Extract the contents to a folder.
It has a few zip files in it. Unzip them all to the current folder. don't worry about replacing files. nothing bad happens.
double click the install.exe file.
follow the on screen instructions. leave the installation directory as it is - TC folder in the C drive.
let it install.
coppy the TC.exe file and paste a shortcut on the desktop.
use it to access Turbo C++!
Warning: Turbo runs on DOS, so make sure you have it. The editor is pretty old fashioned(I mean it), but it has cool syntax highliting and all that, so you will still be happy. Just get to know how to use its windows.


----------



## QwertyManiac (Nov 2, 2007)

^^
And that is how you will grow up to be blind, too.


----------



## Garbage (Nov 2, 2007)

@ Josan,

I will recommend u to LEARN "Dev C++" instead of downgrading to "TurboC++".

Learning "Dev C++" will surely help you in "Windows Programming in C++"


----------



## Ankur (Nov 2, 2007)

@Josan .... 

Try Dev C++ or MS Visual Studio 6 instead of TC++. Dev C++ is recommended as its a freeware. Follow Public Poll Dude  .....


----------



## abhishek_del (Nov 4, 2007)

See man the difference b/w turbo and dev is that one is in DOS (former) and the other one in Windows (latter) ie all handles, values etc are returned by OS.
And Dev C++ is a project by free software foundation.

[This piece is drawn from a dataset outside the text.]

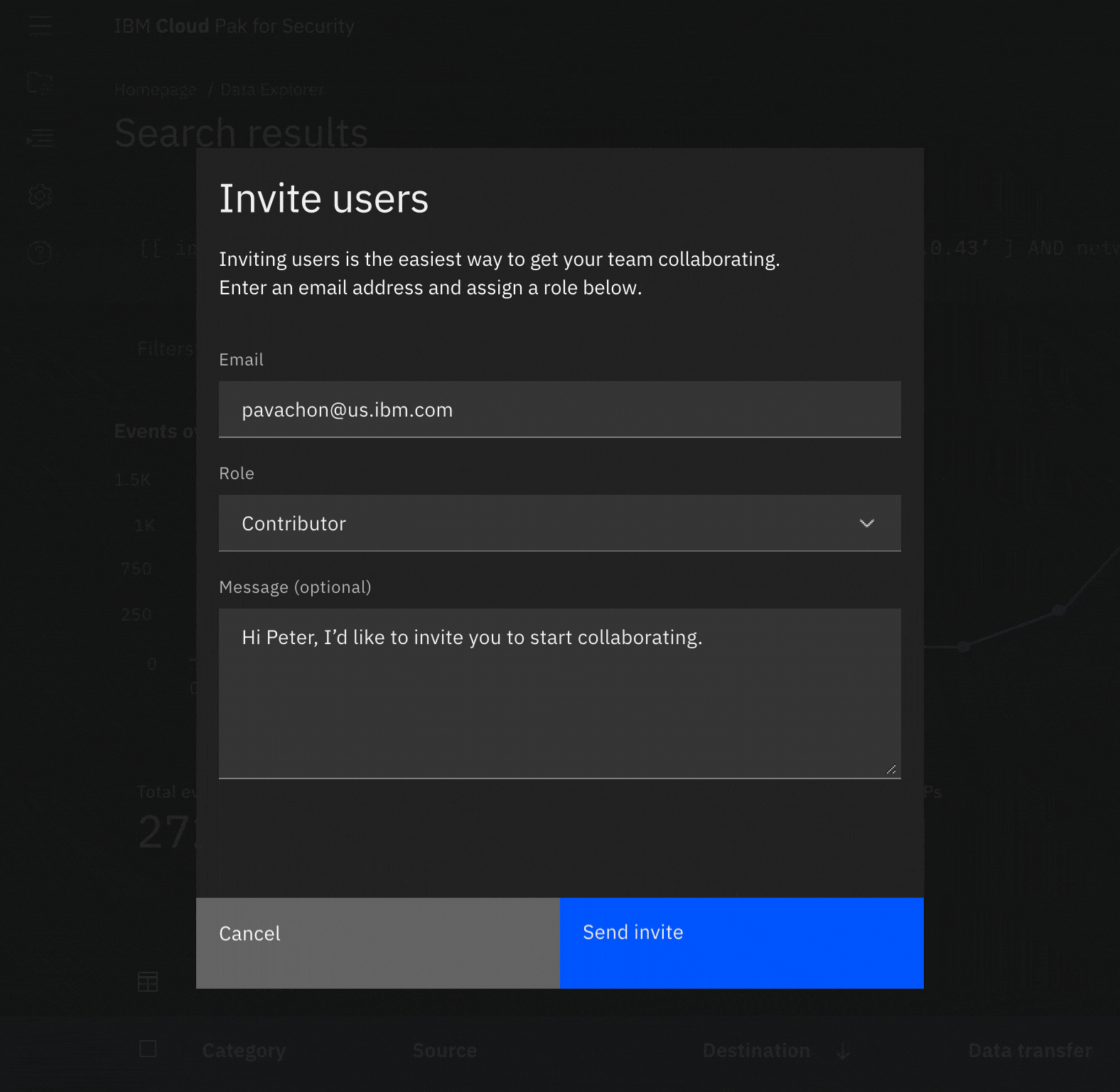Sort by the Category column header
The image size is (1120, 1092).
click(x=244, y=1051)
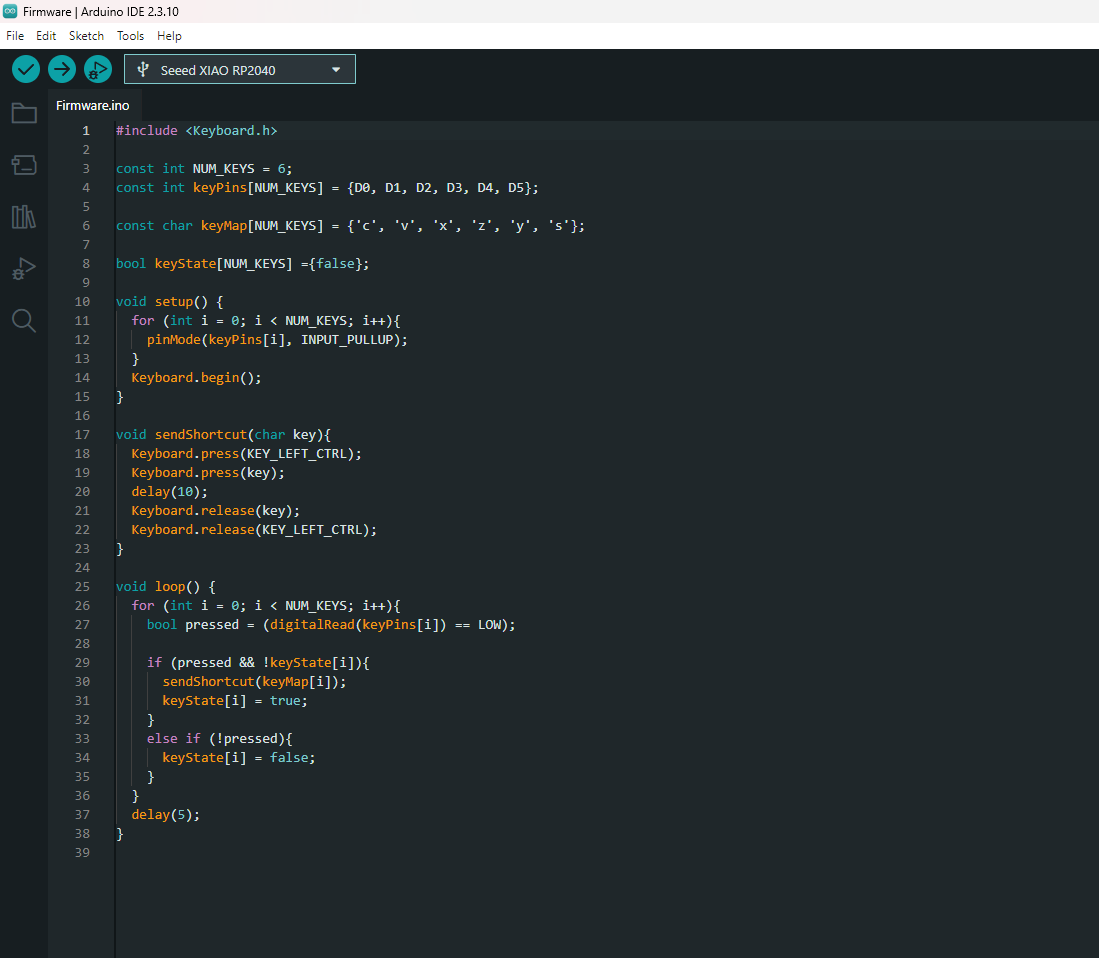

The difference in syntax is.
1. conio.h and graphics.h is not available in dev c++, but if u still want it u can get it( serach on their forum for this, u'll surely get it).
2. use <iostream> instead of <iostream.h>
3. use int main in place of void main and retuen 0 before completing thebraces ( {} )
4. use *system("pause")* statement at the end...its like conio.h....and there are few other differences  which u can figure out later.
Obviously, None of the conio and graphics functions will work in dev C++ unless u get their header files.

BYE..PM me if u want to clarify anything


----------



## Josan (Nov 16, 2007)

Thanks U All ,all this ingormation realy helped 

thanks again ...


----------